- Born: February 24, 1892 Poltava, Ukraine, Russian Empire
- Died: 1978
- Education: St. John's Wood School of Art, London, England
- Known for: Portrait painter
- Spouse: Sonia Dournovo (m. 1931)
- Children: 5

= Nicholas Raphael de Grandmaison =

Canadian artist (1892–1978)

Nicholas Raphael de Grandmaison (1892–1978) was a Ukrainian-born Canadian artist.

==Early life==
De Grandmaison was born in Ukraine and lost his father when he was eight years old. He and the family then moved to Obojan to live near his mother's parents. When he was 11 years old, his mother sent him to Moscow where his uncle helped place him in Military College. He graduated from Military College in 1911 and in 1913, transferred to Military School for training as an officer and became a Sub-Lieutenant. Sent to East Prussia with his regiment, in 1914, when his regiment was defeated, he found himself a prisoner of war.

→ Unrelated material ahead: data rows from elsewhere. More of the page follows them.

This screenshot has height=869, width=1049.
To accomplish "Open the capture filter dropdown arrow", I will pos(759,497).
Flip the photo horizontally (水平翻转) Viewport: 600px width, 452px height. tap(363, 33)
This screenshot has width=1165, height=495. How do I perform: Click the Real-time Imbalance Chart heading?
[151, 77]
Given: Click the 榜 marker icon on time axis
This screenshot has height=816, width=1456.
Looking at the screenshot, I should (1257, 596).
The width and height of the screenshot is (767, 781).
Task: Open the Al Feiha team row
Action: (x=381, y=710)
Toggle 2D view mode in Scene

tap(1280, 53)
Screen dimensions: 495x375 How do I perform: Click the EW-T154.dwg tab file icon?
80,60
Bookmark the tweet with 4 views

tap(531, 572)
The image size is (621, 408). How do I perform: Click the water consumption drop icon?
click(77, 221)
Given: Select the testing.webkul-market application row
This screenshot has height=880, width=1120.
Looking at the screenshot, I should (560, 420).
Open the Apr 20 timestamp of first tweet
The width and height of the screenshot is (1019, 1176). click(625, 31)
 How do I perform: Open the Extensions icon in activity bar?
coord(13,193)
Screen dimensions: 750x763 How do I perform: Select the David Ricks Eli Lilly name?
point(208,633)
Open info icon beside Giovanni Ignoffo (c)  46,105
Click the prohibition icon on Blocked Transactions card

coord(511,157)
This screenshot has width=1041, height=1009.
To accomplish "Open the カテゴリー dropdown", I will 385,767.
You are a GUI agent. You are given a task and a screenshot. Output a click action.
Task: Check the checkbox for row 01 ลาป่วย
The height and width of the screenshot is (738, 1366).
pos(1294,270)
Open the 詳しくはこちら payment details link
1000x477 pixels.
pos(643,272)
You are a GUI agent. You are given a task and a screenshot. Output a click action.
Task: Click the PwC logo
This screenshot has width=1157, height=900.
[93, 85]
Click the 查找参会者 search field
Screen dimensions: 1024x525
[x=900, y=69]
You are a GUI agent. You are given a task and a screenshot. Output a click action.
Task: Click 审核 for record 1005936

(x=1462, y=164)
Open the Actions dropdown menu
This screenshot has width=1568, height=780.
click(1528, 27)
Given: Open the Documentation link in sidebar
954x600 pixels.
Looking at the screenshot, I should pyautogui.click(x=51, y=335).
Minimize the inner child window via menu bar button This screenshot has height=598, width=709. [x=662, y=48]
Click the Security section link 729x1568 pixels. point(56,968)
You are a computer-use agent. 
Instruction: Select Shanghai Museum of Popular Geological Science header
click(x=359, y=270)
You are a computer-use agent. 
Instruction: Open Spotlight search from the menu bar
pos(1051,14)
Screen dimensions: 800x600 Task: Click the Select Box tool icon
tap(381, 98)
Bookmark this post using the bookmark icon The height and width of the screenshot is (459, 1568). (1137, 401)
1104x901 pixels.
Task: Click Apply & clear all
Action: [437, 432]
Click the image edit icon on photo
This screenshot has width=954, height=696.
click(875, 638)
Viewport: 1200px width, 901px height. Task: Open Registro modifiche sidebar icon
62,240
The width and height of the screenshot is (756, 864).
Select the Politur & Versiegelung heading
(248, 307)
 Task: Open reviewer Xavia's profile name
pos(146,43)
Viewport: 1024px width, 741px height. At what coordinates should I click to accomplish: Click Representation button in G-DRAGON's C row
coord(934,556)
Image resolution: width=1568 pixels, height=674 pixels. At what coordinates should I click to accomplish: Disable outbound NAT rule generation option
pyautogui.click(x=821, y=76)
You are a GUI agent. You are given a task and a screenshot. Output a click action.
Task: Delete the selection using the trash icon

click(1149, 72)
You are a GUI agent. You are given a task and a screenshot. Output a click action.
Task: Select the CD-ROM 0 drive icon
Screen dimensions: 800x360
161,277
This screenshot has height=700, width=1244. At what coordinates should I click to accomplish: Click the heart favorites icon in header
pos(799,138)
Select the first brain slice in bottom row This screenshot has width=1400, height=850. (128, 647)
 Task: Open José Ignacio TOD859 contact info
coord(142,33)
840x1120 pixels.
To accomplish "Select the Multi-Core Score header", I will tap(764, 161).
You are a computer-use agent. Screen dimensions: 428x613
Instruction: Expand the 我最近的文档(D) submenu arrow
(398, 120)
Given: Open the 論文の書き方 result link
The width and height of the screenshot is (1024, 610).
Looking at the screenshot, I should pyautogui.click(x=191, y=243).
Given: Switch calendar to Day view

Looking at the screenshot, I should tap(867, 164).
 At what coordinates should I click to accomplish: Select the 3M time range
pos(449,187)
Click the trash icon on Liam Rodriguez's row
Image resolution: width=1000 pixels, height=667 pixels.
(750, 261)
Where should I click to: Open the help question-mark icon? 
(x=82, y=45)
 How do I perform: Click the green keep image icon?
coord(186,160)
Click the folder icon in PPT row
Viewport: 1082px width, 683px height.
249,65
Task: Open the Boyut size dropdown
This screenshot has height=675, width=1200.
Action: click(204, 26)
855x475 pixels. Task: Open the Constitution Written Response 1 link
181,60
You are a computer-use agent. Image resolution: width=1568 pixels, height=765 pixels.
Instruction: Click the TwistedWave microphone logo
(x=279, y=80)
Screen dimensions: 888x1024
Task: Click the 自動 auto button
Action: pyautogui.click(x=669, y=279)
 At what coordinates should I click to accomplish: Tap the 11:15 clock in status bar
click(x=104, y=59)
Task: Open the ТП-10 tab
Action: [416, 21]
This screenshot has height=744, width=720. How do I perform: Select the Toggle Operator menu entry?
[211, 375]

From a young age, he was interested in painting and the fine arts, and in the POW camp, he started making portraits. Released in 1918, he decided to flee Russia and escaped to England. Friends helped him attend St. John's Wood School of Art in London and afterwards, urged him to immigrate to Canada. He settled in Canada in Winnipeg in 1923 or 1924, and got a job at Brigden's, a commercial art firm, as well as joining the Winnipeg Arts Club. He painted portraits in Winnipeg and visited First Nations settlements to paint, then travelled to Saskatchewan where he painted more First Nations portraits, at last settling in Alberta, in Banff. From 1925 on, he preferred to record his portraits in pastel because they were portable, and easier to obtain than oils in Canada at that time.

==Life in Canada==
On September 19, 1931, he married Sonia Dournovo, a fellow Russian artist living in Canada. Sonia was born in 1912 in Russia and was the daughter of Colonel Orest Dournovo and Alexandra Berdiaeff, who had immigrated to Canada after the Russian Revolution. Nicholas and Sonia decided to settle in Calgary, where they made their living painting portraits of children. But soon they both became interested in characterization, which developed into a lifelong study of the First Nations in Canada and America. They started to travel more to various reserves and reservations across North America in order for Nicholas to paint, but in 1939 made their home in Banff.

Nicholas de Grandmaison died in Calgary on March 23, 1974. After services in Calgary, his body was taken to the Peigan Reserve, where he was interred.

==Achievements==
In 1959, de Grandmaison was inducted as an honorary chief of the Peigan Tribe. He was given the name Enuk-sapop - Little Plume.

By the end of his life, de Grandmaison was an associate member of the Royal Canadian Academy of Arts, spoke several First Nations' languages, and was invested as a member of the Order of Canada in 1972. Through his work and his art, de Grandmaison captured an important era of Canadian and American history, and is considered a prominent visual historian in Canada; his work is represented in numerous public and private art collections throughout North America.

De Grandmaison was staunchly proud of both his Russian and French heritage. He was particular that he had a "de" in front of his name and he was the only artist in Canada, he thought, to be "de Grandmaison". His eldest son (and his eldest child) was Orest ("O.N."), but generally known as "Rick", who made a name for himself in his own right in the art world. He painted under the name of O.N. Grandmaison (not "de Grandmaison"). Rick died an untimely death. Nicholas de Grandmaison had four other children (Tamara, Sonja Claire, Nicholas Grandmaison and Lubov Alexandra). A large collection of de Grandmaison works, together with an archive of the artist's life and work, are held by the University of Lethbridge, Alberta.